# 1. Extract features of training and test images using a pre-trained ResNet50 model (50 points)
Please print the size of extracted features, e.g., training features: 1400 * d, test features: 400 *d.

### Dataset Preparation:

Define labeled (for train) and unlabeled (for test) dataset classes:

In [1]:
import os
from typing import List, Tuple

from PIL import Image

import torch
import torch.utils
import torchvision
from torch.utils.data import Dataset
from torchvision.datasets import ImageFolder

In [2]:
class DogHeartLabeledDataset(ImageFolder):

    #extend
    def __init__(self, data_root: str) -> None:
        self.transformation = torchvision.transforms.Compose([
            torchvision.transforms.Resize((224, 224)),
            torchvision.transforms.ToTensor(),
        ])
        super().__init__(root=data_root, transform=self.transformation)
        self.data_root: str = data_root

        self.filepaths: List[str] = [path for path, _ in self.samples]
        self.filenames: List[str] = [path.split('/')[-1] for path in self.filepaths]
        self.labels: List[int] = [label for _, label in self.samples]

    #extend
    def __getitem__(self, idx: int) -> Tuple[torch.Tensor, int, str]:
        tensor: torch.Tensor; label: int
        tensor, label = super().__getitem__(idx)
        tensor = tensor.half()
        filename: str = self.filenames[idx]
        return tensor, label, filename

In [3]:
class DogHearUnlabeledDataset(Dataset):

    def __init__(self, data_root: str) -> None:
        self.data_root: str = data_root
        self.transformation = torchvision.transforms.Compose([
            torchvision.transforms.Resize((224, 224)),
            torchvision.transforms.ToTensor(),
        ])
        self.filenames: List[str] = os.listdir(self.data_root)
    
    def __len__(self) -> int:
        return len(self.filenames)
    
    def __getitem__(self, idx) -> Tuple[torch.Tensor, str]:
        filename: str = self.filenames[idx]
        image: Image = Image.open(os.path.join(self.data_root, filename))
        if image.mode == 'RGBA':
            image = image.convert('RGB')
        tensor: torch.Tensor = self.transformation(image).half()
        return tensor, filename

### Feature Extraction

Define `FeatureExtractor` class:

In [4]:
from typing import List

import numpy as np
import pandas as pd

from sklearn.base import BaseEstimator
from sklearn.svm import SVC
from sklearn.neighbors import KNeighborsClassifier

import torch
import torch.nn as nn
from torch.utils.data import Dataset, DataLoader
from torchvision.models import resnet50, ResNet50_Weights

In [5]:
class FeatureExtractor(nn.Module):

    def __init__(self) -> None:
        super().__init__()
        resnet = resnet50(weights=ResNet50_Weights.DEFAULT)
        # get the feature extractor blocks, drop last FC layer
        self.__extractor = nn.Sequential(
            *list(resnet.children())[:-1], 
            nn.Flatten(start_dim=1, end_dim=-1)
        ).half()

    def forward(self, input: torch.Tensor) -> torch.Tensor:
        assert input.ndim == 4
        assert input.shape[1:] == (3, 224, 224)
        return self.__extractor(input)

Call the `FeatureExtractor` on train data:

In [6]:
# Choose device
device = torch.device('cuda')

# Instantiate train data
train_dataset = DogHeartLabeledDataset(data_root='Dog_heart/Train')
train_dataloader = DataLoader(dataset=train_dataset, batch_size=32, shuffle=False)
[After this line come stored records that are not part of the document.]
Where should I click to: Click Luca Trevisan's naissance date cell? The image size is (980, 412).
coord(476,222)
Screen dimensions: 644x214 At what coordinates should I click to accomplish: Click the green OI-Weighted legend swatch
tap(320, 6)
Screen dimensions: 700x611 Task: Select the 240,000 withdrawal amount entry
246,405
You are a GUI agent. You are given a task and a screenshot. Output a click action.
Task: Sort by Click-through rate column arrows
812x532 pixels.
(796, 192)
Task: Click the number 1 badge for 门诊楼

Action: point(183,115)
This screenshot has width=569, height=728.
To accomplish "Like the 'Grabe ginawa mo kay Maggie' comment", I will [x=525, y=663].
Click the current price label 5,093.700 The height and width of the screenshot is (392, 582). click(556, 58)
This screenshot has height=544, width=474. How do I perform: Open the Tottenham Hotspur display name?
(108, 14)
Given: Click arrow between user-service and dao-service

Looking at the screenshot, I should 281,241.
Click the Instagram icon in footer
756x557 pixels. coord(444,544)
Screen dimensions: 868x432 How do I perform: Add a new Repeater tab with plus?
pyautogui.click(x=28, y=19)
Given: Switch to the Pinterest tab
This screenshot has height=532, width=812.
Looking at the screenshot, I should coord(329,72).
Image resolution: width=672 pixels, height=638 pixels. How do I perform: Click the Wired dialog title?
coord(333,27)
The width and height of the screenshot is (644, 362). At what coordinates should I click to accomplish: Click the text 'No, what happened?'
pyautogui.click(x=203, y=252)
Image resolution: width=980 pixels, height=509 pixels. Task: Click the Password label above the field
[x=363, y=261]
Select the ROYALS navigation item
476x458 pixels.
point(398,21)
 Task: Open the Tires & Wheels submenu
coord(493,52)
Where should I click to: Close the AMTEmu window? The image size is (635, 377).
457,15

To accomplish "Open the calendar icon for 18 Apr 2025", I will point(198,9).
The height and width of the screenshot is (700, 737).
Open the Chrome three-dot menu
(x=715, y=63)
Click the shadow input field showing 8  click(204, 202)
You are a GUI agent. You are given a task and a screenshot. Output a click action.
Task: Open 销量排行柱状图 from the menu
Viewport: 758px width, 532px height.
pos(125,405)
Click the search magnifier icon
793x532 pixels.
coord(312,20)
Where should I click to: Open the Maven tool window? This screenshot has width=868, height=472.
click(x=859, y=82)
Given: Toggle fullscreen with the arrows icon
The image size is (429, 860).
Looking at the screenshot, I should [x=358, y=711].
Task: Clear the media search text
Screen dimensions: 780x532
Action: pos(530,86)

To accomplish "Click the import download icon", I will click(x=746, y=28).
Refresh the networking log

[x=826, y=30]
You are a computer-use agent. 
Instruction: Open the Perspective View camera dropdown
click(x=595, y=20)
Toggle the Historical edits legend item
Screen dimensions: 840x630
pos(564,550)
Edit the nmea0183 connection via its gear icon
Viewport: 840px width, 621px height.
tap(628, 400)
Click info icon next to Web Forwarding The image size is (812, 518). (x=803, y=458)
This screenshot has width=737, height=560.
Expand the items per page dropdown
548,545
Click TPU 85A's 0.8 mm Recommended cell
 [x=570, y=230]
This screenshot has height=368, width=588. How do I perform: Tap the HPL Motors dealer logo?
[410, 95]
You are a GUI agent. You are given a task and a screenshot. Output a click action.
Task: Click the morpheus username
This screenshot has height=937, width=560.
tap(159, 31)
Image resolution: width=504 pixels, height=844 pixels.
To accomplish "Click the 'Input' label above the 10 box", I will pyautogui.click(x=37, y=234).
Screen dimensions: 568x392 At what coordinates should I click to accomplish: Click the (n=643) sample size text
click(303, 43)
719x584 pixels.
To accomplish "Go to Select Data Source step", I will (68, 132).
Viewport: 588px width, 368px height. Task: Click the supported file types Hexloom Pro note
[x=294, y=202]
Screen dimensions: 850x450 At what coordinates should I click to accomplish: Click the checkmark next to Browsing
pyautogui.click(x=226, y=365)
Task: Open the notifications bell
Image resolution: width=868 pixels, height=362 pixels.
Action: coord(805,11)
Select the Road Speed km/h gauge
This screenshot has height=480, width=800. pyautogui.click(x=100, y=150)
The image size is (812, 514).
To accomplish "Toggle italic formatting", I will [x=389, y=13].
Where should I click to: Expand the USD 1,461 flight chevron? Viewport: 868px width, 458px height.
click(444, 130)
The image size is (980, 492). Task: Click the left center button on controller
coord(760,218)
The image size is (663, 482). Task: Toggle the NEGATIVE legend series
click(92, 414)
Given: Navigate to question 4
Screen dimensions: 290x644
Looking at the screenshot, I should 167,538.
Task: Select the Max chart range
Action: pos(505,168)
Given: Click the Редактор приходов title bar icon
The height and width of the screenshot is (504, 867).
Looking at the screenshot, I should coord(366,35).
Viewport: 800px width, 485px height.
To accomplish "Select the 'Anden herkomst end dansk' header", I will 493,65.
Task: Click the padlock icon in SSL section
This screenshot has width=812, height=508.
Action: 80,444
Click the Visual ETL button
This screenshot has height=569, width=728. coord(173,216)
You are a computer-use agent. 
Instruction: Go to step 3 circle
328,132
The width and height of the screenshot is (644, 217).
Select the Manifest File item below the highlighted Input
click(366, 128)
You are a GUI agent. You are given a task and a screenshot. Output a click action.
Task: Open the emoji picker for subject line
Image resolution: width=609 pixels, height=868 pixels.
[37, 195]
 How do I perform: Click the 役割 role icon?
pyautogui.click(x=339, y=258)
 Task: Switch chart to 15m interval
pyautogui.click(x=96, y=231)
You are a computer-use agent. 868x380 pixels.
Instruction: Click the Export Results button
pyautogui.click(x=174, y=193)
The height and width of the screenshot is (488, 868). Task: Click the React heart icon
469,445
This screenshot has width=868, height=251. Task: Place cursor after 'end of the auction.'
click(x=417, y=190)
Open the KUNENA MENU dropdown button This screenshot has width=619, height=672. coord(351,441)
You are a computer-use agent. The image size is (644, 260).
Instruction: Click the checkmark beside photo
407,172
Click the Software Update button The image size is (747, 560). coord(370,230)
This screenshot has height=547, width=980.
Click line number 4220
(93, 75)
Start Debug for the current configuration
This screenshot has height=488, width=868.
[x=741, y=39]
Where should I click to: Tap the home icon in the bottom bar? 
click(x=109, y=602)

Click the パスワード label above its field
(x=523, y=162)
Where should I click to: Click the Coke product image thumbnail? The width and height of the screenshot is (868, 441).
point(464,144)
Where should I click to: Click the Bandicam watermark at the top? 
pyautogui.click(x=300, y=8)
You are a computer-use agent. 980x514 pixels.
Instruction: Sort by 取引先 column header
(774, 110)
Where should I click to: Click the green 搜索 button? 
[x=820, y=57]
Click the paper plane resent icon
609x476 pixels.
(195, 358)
# Instantiate a feature extractor
feature_extractor = FeatureExtractor().to(device)

# Apply the feature extractor on train data
train_dataloader = DataLoader(
    dataset=train_dataset, 
    batch_size=32, 
    shuffle=True,
)
input_tensors: List[torch.Tensor] = []
label_tensors: List[torch.Tensor] = []
for input_tensor, label_tensor, _ in train_dataloader:
    input_tensors.append(input_tensor.to(device=device, dtype=torch.half))
    label_tensors.append(label_tensor.to(device=device))

input_tensor: torch.Tensor = torch.cat(input_tensors)
label_tensor: torch.Tensor = torch.cat(label_tensors)

with torch.no_grad():
    feature_extractor.eval()
    train_features: torch.Tensor = feature_extractor(input=input_tensor)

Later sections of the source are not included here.